Dating sims are often dialog-heavy and focus on time management. The player must befriend and carefully build and maintain a relationship with one or more  characters. The gameplay is largely dependent on statistics. These games also often involve raising stats that reflect the player's skills and can be combined with other genres. Series such as Sakura Wars and Persona combine RPG gameplay with dating sim gameplay.

The term "dating sim" is also sometimes used incorrectly in English as a generic term for , especially visual novels focused on romance. This can lead to confusion, as visual novels are considered a subgenre of adventure games and are not included in the dating sim genre. While the two genres often share a common visual presentation, dating sims are considered to be more statistically based, whereas visual novels focus on telling a branching story.

History 
The first game that set the standard for the dating sim genre was Dōkyūsei (1992), which relied more on timed events than dialogue choices. However, Tokimeki Memorial (1994) truly popularized dating sims in Japan, in which the player, a high school student has the ability to date a dozen different girls. Games such as Sakura Wars and Persona (both series started in 1996) are RPGs with dating sim elements.

Characteristics

In a typical dating sim, the player controls a male avatar surrounded by female characters.  The gameplay involves conversing with a selection of girls, attempting to increase their internal "love meter" through correct choices of dialogue. The game lasts for a fixed period of game time, such as one month or three years. When the game ends, the player either loses the game if he failed to properly win over any of the girls, or "finishes" one of the girls, often by having sex with her, marrying her (as in Magical Date), and/or achieving eternal love. This gives the games more replay value, since the player can focus on a different girl each time, trying to get a different ending.

Dating sims often revolve almost entirely around relationship-building, usually featuring complex character interactions and branching dialogue trees, and often presenting the player's possible responses word-for-word as the player character would say them. Dating sims such as Tokimeki Memorial, and some role-playing games with similar relationship based mechanics to the genre such as Persona, often give choices that have a different number of associated "mood points" which influence a player character's relationship and future conversations with a non-player character. These games often feature a day-night cycle with a time scheduling system that provides context and relevance to character interactions, allowing players to choose when and if to interact with certain characters, which in turn influences their responses during later conversations.

While bishōjo games make up the bulk of dating sims, other types of games exist. Games where the player character is female and potential objects of affection are male are known as GxB or otome games. Homosexual relationships are also possible, as there are games with no specific gender lines ("all pairings"). There are also Girls' Love games, which focus on female/female relationships, and Boys' Love games, which focus on male/male pairings.

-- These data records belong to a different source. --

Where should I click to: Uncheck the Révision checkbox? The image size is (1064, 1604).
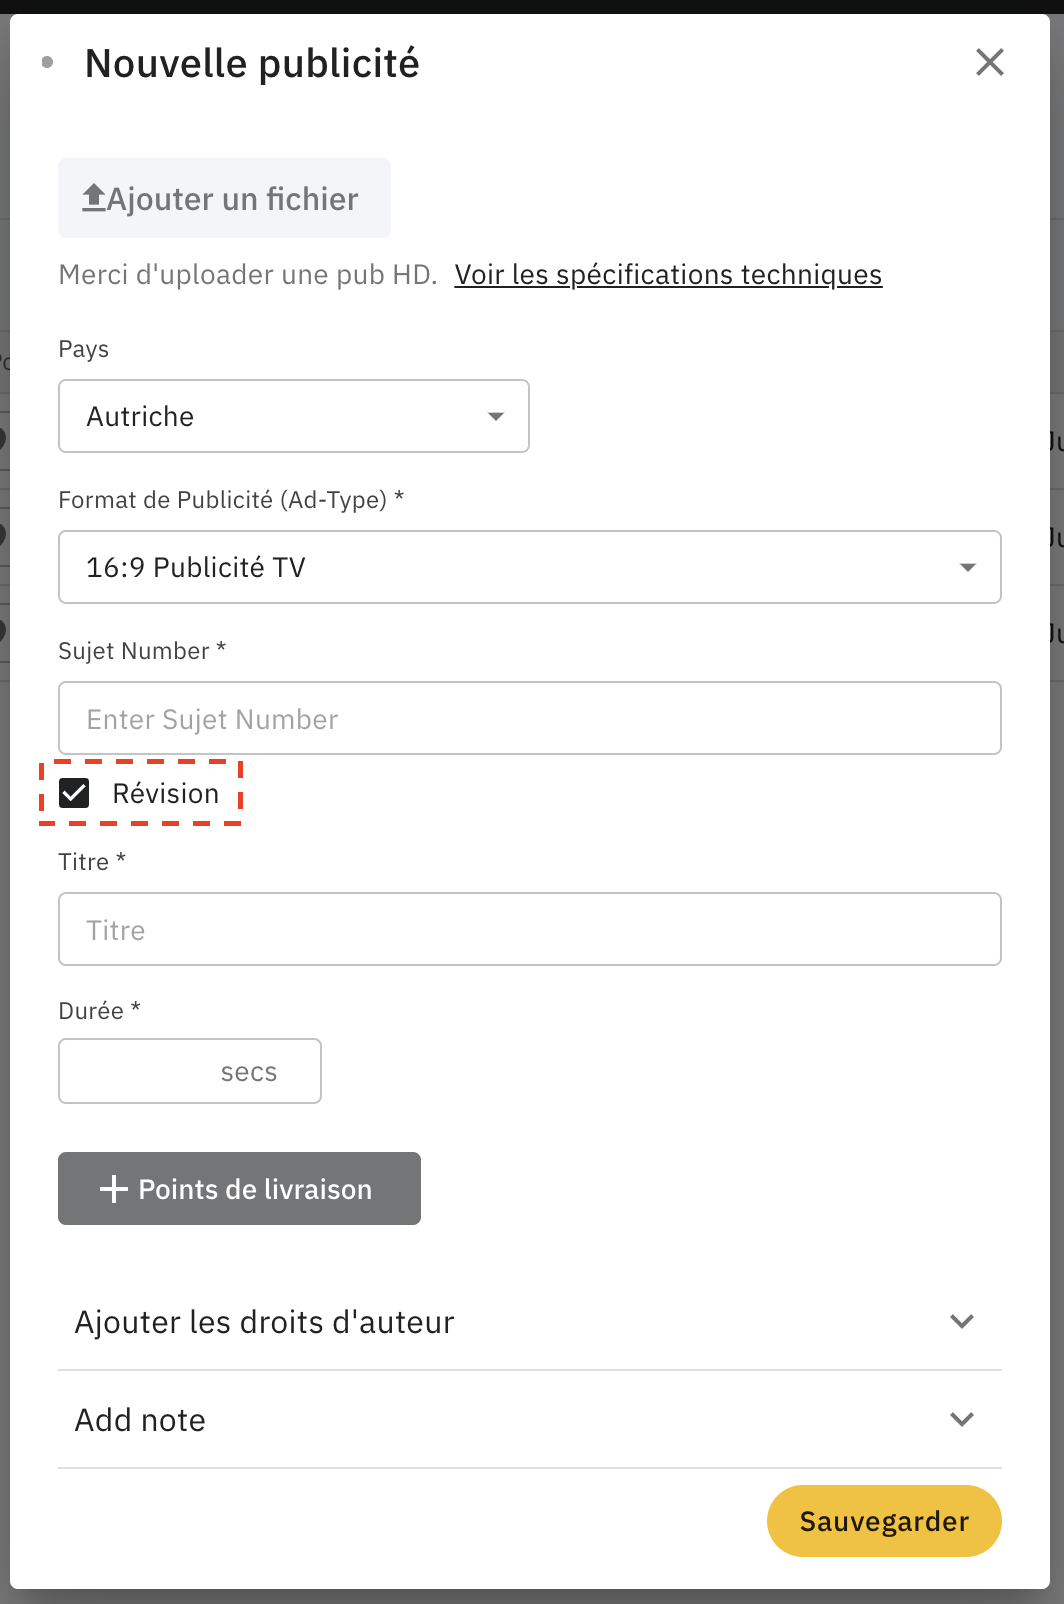pyautogui.click(x=74, y=793)
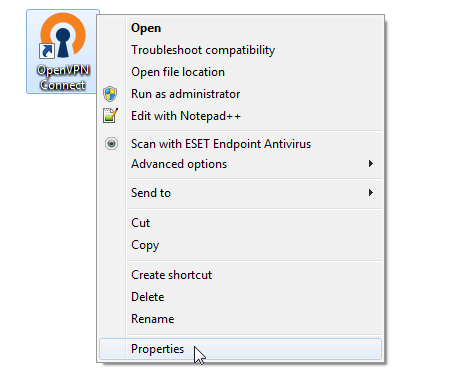Select Delete from the context menu
Screen dimensions: 461x372
tap(148, 297)
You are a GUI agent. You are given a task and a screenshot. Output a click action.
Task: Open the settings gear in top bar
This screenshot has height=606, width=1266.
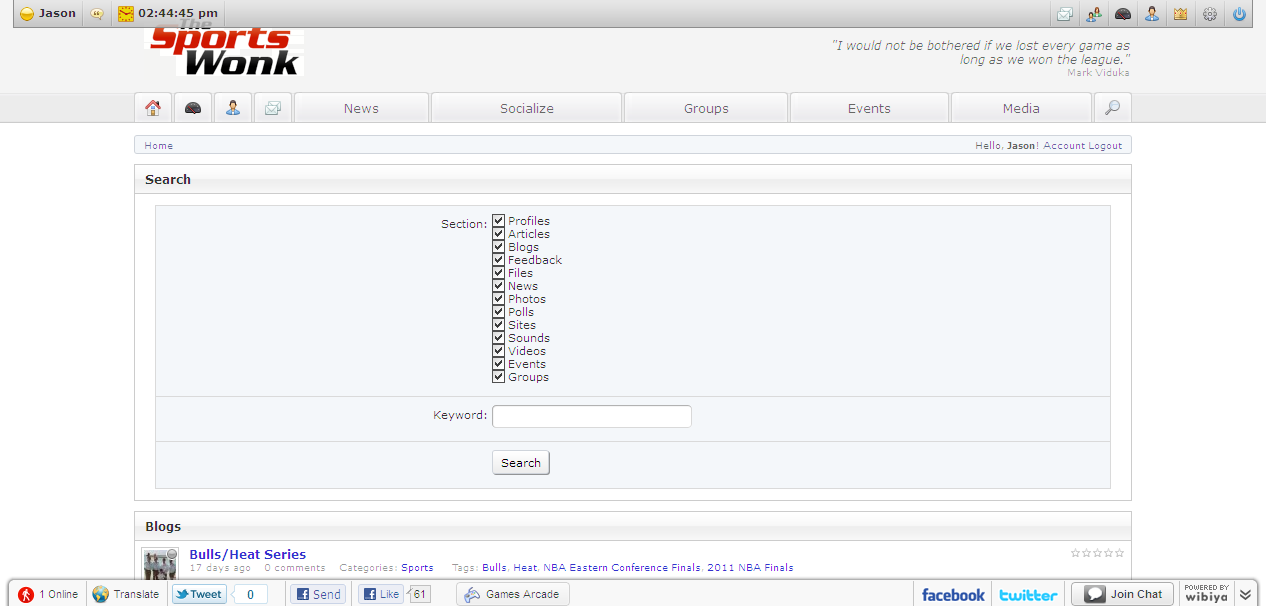point(1210,14)
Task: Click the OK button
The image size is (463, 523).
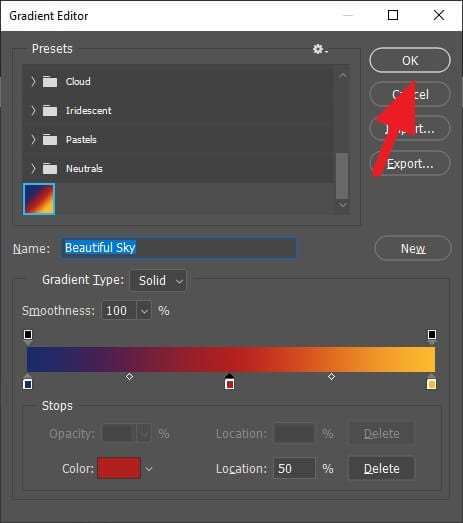Action: [x=410, y=60]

There are many variations on this theme: high-school romances are the most common, but a dating sim may also take place in a fantasy setting and involve such challenges as defending one's girl from monsters.

One game series that often includes dating, with the goal of marriage, is the farming sim series Harvest Moon. The subplot of dating is more focused towards choosing one of several girls or guys (dependent on the player character's gender) and offering them presents or joining them on events in the game. The Star Ocean series of RPGs also feature dating sim elements in a similar manner.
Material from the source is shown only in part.